Fannie, Review

The Commercial Appeal: “Where Have You Gone, Fannie Hurst?”

October 10, 1999

The Commercial Appeal

“Where Have You Gone, Fannie Hurst?”

October 10, 1999

By Perre Magness, Special to the Commercial Appeal

During the 1920s and 1930s, Fannie Hurst was the highest-paid writer for popular magazines in America. Her name on the cover was sure to sell out an issue. She wrote 26 books, and many movies were made from her work, including Back Street and Imitation of Life, two of the greatest three-handkerchief movies ever made. Yet she has disappeared from not only the literary scene but from popular consciousness. If anyone thinks of her at all, it is with the vague designation “sob sister.” Brooke Kroeger tries to bring Hurst alive in her exhaustive biography, but somehow she misses.

Fannie Hurst was born in St. Louis in 1885, the homely daughter of stolid, unimaginative Jewish parents. Hers was a comfortable life, and she could hardly wait to leave it. Her first short story was published in 1910, and she persuaded her reluctant parents that she had to move to New York. Success came quickly; her stories about the sordid lives of working girls and the trials of immigrants were popular, and soon she was commanding high prices from the magazines that graced every middle-class home’s coffee table.
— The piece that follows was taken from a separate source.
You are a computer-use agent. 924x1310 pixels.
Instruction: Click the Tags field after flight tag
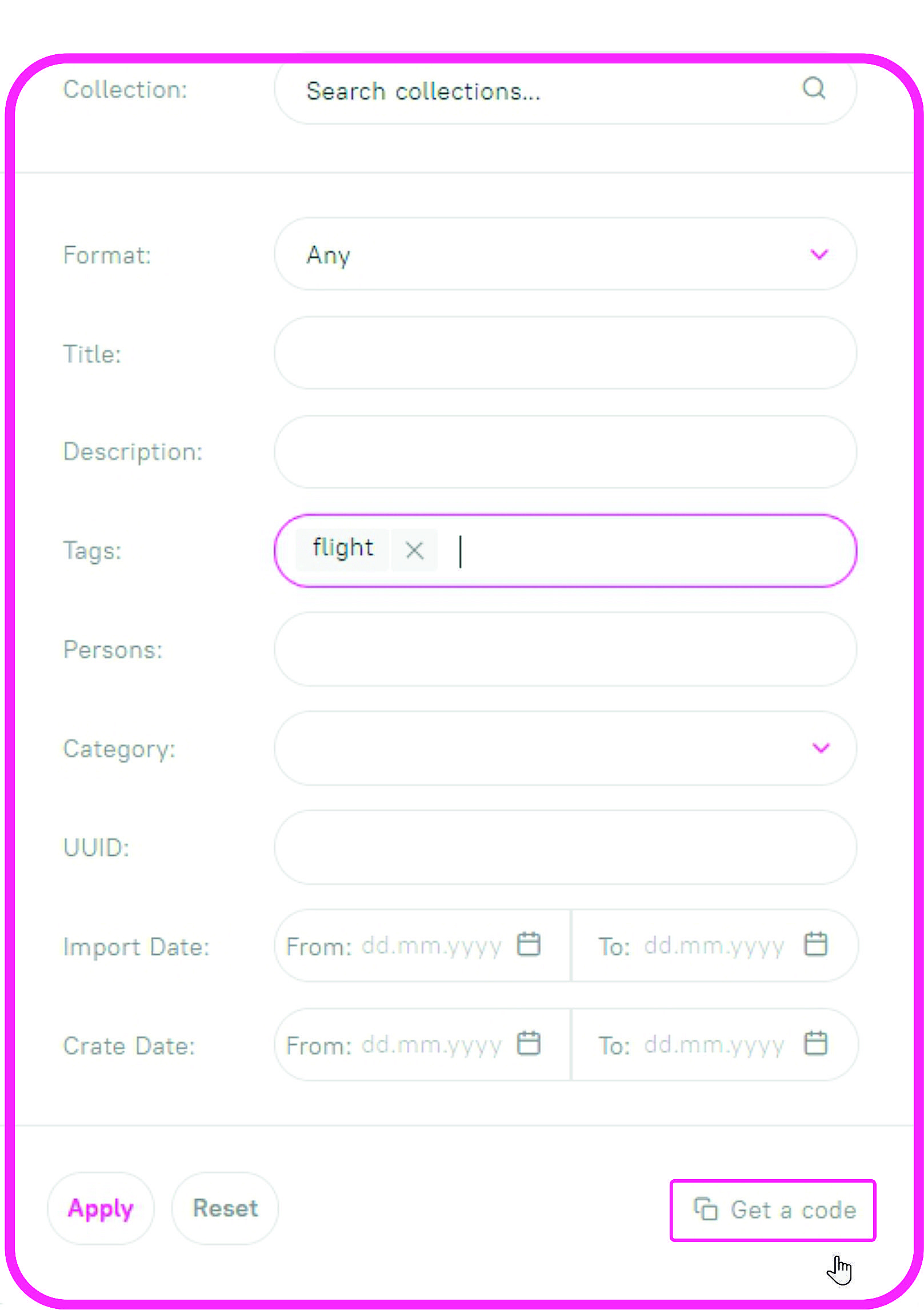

She was singled out in a 1915 article in Vanity Fair as one of the “New York Women Who Earn $50,000 a Year.”

Hurst loved her celebrity. For the next four decades she knew everyone, and everyone wanted to know her. She married a pianist named Jacques Danielson in 1915, but for the first five years kept the marriage secret. When the news finally broke, the couple described their marriage as a sort of noble experiment. They lived in separate apartments in the same building, they each had their own friends and activities, and the system “kept the bloom on the rose” of romance. Hurst explained, “We are willing to pay the price in mutual sacrifices toward the preservation of one another’s individuality.” It apparently worked; despite an affair with Arctic explorer Vilhjalmur Sefansson which lasted until 1939, she said nothing interfered with her devotion to Jacques.
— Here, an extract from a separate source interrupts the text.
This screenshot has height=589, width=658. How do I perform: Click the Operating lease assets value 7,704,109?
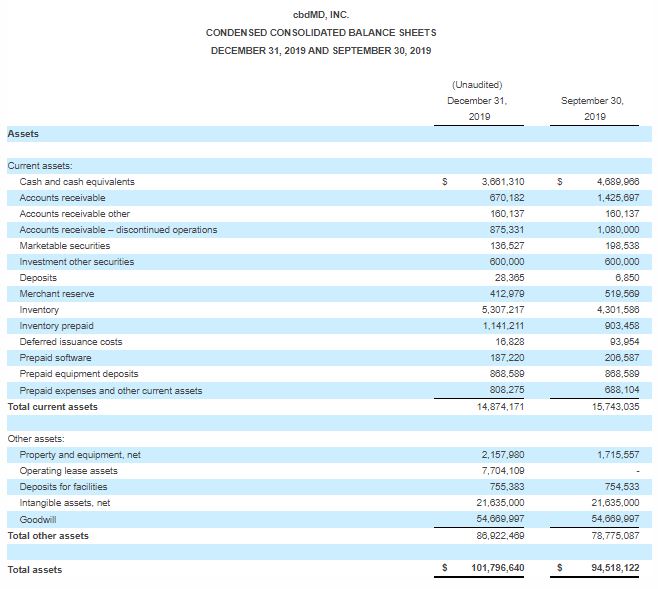502,471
As Hurst’s fame increased, she lent her name to many worthy causes. She became a friend of Eleanor Roosevelt and through that friendship met even more important people. Kroeger insists that Fannie Hurst was consistently involved in progressive causes and women’s advancement, but she admits that mostly the writer just lent her name rather than doing any substantive work on issues.
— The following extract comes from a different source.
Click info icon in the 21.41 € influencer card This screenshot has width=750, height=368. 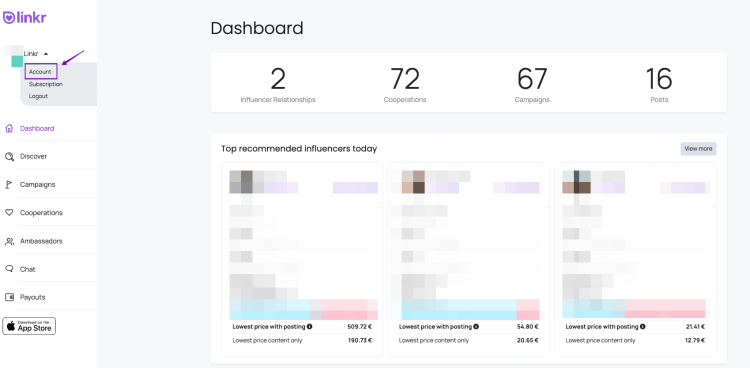click(642, 327)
More troubling is Hurst’s attitude toward her Jewish heritage. She was unmoved by religious ritual and frequently embarrassed by her co- religionists. Her unwillingness to press the Jewish case as Hitler came to power is at odds with her expressed opinions. Her attitude toward African-Americans is also contradictory. On one hand, she was an early supporter and a real friend of author and folk-tale collector Zora Neale Hurston, but her portraits of black characters are, as Kroeger says, “wince-worthy.”

Despite her fame, Hurst hankered after critical approval. She felt slighted by her alma mater, Washington University, when it took years to acknowledge her with an honorary degree, and she wanted to be taken seriously as a literary, not a popular, writer. When Hurst died in 1968, an editor summed up her reputation as “basically a fairly corny artist . . . Her stature as a storyteller was high; as a writer, low.”

A check of the public library and the Internet shows that while a few of Hurst’s books can be gotten from the stacks, only one is available in a reprint, while videos of the various versions of movies based on her stories are on the shelves. Nothing in this biography makes me want to rush out and search for her work.

Kroeger has written a detailed and thoroughly documented biography. There are 87 pages of notes, a chronological list of her stories and novels and a list of films based on her plots. Despite all this, Fannie Hurst never comes alive. I don’t really know about her feelings toward her parents, the source of her ambition, her real feelings toward her husband and lover, the depth of her commitment to her stated causes. All I know is that she wanted to be famous, and she was.